■ What the exercise asks: How many lines of these entries hold the string "Former"? Answer with the number alone.
--
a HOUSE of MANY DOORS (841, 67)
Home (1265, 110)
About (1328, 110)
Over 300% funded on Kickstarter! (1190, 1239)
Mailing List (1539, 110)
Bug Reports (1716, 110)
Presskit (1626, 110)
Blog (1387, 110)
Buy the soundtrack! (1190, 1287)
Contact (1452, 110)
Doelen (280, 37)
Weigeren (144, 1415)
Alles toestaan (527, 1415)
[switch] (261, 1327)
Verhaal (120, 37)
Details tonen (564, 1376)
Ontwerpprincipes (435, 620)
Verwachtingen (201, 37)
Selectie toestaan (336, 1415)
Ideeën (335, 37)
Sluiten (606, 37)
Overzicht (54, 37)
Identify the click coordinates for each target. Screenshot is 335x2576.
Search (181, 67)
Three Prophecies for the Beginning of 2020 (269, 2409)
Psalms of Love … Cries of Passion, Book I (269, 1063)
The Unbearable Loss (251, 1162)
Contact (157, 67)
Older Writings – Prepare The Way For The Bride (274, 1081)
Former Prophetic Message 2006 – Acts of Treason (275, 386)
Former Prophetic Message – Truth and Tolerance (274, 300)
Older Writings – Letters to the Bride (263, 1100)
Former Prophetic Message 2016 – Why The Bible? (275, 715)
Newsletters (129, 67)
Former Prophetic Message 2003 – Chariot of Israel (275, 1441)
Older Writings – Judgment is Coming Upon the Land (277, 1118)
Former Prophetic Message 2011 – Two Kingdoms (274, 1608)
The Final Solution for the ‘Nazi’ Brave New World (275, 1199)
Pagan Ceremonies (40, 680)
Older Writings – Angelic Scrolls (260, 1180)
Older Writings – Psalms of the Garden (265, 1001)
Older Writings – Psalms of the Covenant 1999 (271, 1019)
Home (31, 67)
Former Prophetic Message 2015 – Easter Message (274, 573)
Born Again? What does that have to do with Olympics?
--
■ Your response: 6